Full disclosure here. Hockey was a big part of my life growing up, and frankly still is. I've been a diehard Leafs fan since I was a toddler. I played house league and all-star (now called "select") hockey growing up, coached my son's house league team for about a decade and still play ball hockey at least once a week, albeit with diminishing skills. In light of my hockey history, it's strange that I never actually read this book when it was first published back in 1983. I can't recall why. So it was with great anticipation that I cracked the cover about a month ago. (Spoiler alert: I loved it.)

As an ardent hockey fan growing up in the '70s, I followed Ken Dryden's playing career and saw him interviewed dozens of times. I've met Ken a few times over the years, and even had a meeting with him once in my day job as a PR professional. So I had a very clear sense that this would be a departure from most sports books. It took about one paragraph to see the difference.

Ken Dryden is intelligent, articulate and cerebral, and so is The Game. If you're looking for a nice, quick, light look inside the life of an NHL player, choose something else. While Ken does write about what it's like inside the dressing room, at team practice, on the road and in the heat of the game, he always takes us so much deeper and searches for what it all means. He gets under hockey's skin and inside Canadians' psyches (that's "Canadians" the people, not "Canadiens" the team). And he writes very well. You have only to hear Ken speak to know that he can write.

The structure is smart. Ken walks us through a week or so during his final season including practices, a road trip, a home game at the famed Montreal Forum and encounters with an extraordinary array of coaches, players, fans, reporters and family. Along the way, he takes us on long and thoughtful digressions to ruminate on several important and still timely topics.

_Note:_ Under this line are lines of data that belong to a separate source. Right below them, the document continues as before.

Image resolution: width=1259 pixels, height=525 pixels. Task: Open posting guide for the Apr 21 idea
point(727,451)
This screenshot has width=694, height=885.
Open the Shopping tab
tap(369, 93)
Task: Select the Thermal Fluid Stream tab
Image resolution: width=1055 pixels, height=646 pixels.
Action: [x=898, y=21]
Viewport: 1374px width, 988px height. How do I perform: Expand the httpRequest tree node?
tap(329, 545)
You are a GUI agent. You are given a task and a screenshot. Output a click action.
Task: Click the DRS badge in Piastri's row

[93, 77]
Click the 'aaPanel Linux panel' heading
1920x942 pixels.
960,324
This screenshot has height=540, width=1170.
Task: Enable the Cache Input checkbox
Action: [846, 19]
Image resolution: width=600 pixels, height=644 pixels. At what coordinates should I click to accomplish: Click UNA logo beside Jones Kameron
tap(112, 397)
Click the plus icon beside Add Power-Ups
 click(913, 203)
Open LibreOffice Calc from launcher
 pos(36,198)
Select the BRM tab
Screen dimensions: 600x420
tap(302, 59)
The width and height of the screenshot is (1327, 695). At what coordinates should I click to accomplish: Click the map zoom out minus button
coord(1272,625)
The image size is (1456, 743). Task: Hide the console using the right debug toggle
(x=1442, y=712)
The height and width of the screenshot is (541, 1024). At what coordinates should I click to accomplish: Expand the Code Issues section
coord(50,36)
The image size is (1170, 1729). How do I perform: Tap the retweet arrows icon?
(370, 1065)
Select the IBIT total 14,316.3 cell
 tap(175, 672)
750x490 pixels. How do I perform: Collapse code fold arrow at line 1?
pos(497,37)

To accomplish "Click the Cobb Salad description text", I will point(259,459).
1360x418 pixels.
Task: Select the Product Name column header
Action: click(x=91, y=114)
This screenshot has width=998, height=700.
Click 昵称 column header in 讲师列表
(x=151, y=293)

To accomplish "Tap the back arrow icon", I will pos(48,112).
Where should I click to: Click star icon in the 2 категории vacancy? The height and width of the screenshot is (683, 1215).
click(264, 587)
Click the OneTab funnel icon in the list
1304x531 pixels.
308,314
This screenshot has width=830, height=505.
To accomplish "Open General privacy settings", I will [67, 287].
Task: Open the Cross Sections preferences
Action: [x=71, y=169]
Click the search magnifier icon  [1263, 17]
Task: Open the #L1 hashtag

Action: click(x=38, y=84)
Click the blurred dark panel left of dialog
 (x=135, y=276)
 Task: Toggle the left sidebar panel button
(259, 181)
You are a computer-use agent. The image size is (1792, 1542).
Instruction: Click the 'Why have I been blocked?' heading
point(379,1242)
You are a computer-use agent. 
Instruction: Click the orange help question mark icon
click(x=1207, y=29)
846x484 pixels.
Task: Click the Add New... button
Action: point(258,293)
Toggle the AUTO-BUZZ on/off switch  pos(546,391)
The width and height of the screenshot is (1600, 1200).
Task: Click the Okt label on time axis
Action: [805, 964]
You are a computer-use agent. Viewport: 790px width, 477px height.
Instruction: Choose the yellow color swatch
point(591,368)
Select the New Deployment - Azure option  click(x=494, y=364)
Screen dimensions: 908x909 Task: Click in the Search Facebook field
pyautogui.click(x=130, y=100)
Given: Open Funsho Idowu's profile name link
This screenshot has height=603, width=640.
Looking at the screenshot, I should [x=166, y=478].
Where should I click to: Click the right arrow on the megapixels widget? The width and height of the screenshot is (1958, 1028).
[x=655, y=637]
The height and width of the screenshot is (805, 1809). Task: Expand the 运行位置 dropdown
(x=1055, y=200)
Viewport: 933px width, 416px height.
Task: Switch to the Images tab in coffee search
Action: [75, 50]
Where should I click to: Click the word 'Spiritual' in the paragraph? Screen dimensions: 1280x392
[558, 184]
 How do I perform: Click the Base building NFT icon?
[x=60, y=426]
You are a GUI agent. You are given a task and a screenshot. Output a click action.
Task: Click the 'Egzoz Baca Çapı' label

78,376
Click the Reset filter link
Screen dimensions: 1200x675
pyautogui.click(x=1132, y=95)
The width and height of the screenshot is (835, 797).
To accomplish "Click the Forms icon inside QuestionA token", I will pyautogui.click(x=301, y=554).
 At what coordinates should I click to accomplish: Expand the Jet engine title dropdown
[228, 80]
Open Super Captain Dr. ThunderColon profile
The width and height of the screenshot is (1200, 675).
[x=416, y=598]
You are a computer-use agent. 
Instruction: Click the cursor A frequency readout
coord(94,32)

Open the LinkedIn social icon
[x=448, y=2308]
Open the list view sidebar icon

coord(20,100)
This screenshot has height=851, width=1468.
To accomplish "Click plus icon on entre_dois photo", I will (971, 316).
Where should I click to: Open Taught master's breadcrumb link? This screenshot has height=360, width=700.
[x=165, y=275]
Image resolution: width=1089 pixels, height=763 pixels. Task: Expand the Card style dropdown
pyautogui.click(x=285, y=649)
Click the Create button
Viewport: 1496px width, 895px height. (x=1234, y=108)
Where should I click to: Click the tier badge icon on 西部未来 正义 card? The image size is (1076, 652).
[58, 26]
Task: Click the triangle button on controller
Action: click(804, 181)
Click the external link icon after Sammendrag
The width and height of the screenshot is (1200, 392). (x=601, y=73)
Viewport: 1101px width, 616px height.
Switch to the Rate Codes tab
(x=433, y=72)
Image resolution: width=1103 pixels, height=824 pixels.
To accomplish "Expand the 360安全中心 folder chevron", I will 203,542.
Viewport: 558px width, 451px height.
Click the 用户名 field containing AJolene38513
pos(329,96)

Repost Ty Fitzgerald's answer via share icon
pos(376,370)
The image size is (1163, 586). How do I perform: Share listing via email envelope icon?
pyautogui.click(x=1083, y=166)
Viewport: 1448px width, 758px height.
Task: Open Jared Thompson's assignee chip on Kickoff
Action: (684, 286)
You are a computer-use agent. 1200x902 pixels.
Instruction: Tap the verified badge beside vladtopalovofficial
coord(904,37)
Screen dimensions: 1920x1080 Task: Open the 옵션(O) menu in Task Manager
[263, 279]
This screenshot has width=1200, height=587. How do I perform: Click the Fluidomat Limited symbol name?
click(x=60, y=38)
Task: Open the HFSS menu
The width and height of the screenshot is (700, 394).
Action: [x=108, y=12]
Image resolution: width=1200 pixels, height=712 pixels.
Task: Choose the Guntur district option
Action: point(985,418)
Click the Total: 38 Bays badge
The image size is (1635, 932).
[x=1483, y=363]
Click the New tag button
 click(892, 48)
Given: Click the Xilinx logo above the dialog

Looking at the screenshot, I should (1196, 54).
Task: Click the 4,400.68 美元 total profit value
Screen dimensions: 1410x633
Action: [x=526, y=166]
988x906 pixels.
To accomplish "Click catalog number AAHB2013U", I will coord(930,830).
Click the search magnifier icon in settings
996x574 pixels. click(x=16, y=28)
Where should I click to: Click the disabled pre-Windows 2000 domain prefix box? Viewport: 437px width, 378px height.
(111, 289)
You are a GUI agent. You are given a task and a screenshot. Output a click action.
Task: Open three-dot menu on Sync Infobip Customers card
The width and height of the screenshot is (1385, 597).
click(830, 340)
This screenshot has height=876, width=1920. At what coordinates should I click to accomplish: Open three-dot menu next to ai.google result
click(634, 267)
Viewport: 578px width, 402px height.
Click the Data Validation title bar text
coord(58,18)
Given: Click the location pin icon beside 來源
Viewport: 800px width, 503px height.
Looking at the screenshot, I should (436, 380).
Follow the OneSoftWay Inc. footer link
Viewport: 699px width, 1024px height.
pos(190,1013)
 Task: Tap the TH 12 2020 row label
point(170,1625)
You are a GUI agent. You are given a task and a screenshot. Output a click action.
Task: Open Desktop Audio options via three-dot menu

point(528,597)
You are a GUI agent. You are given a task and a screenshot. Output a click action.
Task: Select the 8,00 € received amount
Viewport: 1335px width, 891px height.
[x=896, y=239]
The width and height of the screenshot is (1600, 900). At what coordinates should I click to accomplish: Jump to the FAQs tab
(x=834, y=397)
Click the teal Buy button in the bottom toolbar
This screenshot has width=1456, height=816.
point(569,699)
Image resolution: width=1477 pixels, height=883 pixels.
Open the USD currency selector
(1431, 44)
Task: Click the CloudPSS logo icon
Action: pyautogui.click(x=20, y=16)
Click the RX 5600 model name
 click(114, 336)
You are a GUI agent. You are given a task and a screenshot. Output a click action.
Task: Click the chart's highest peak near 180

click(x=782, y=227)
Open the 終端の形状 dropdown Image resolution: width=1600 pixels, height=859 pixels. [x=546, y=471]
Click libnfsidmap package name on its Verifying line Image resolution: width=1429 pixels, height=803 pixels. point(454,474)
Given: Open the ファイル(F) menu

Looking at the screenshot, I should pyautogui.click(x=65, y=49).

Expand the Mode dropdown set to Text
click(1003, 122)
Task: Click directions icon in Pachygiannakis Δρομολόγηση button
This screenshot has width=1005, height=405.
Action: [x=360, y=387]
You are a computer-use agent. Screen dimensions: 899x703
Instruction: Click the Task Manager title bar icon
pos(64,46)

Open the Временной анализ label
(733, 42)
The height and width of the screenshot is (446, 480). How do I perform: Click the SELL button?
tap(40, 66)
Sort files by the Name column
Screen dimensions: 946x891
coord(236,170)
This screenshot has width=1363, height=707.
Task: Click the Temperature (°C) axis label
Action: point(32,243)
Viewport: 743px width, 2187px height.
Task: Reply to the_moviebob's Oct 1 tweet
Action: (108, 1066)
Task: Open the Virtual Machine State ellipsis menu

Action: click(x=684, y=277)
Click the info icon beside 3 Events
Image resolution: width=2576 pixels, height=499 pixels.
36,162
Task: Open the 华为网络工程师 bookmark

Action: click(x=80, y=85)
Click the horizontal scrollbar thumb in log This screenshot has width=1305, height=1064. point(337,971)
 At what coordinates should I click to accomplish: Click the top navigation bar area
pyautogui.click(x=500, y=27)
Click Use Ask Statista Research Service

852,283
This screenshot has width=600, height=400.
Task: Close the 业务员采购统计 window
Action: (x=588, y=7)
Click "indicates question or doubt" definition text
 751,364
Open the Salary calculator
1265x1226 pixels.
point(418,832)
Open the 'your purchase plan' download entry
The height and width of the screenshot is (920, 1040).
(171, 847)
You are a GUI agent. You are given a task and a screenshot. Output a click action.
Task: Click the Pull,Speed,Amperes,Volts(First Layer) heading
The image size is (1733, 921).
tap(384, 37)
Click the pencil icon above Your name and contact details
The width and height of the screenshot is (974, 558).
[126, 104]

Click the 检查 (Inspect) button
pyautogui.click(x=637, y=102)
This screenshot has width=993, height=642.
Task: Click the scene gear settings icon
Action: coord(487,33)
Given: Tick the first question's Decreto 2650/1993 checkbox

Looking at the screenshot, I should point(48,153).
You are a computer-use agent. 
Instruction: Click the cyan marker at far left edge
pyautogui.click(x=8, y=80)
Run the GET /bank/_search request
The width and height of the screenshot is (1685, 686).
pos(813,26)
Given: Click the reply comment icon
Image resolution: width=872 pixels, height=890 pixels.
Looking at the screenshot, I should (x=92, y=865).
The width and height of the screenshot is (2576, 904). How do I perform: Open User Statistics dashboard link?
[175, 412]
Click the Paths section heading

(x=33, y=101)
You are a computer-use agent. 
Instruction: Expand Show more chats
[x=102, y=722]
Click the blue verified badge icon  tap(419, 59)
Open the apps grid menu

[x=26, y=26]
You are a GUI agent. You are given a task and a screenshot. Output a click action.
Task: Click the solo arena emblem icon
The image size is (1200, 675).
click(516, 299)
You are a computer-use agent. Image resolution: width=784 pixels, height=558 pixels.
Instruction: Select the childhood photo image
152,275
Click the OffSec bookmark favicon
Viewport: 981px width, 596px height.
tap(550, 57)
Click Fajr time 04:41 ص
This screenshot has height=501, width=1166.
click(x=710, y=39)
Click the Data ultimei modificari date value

Ken talks at length about the philosophy that underlies a team. He goes deep on coaching. He explores our celebrity culture. He analyzes the roots of violence in the game. And of course, he examines how hockey has shaped our national identity. I spent much of the book realizing that after more than 45 years of involvement with the game, I really didn't know much about hockey at all.

Now, weeks after reading it, I still find my mind returning to the thoughts and themes of The Game. But what I can't really answer with authority is how it might feel for a non-hockey fan to read this book. Will it have the same impact on those who have not played hockey, or who haven't come to enjoy the game, even as a spectator sport? That is the challenge its defender, Alan Thicke, faces in the debates. But even if you're not part of the Canadian contingent that lives and breathes hockey, there's plenty in The Game for you. Truly, there is. You just have to get over the idea of reading a book with a goalie on the cover. Trust me. You won't regret it, and you'll come through it with new insights about Canada, Canadians and the game we created.

Don't judge this book by its cover. This is not so much a sports book about hockey. It's really a story about Canada, about all of us.

Heading into the debates, this "Canadianness" is where the greatest strength of The Game lies. But will Alan Thicke be able to counter the sports book stereotype and broaden its appeal to a wider audience?


Terry Fallis is the author of The Best Laid Plans, a satirical novel of Canadian politics that won the 2008 Stephen Leacock Memorial Medal for Humour and the 2011 Canada Reads title. It's currently being adapted as a six-part mini-series for CBC Television. His follow-up novel, The High Road, was a finalist for the 2011 Leacock Medal. McClelland & Stewart will publish his third novel in September 2012.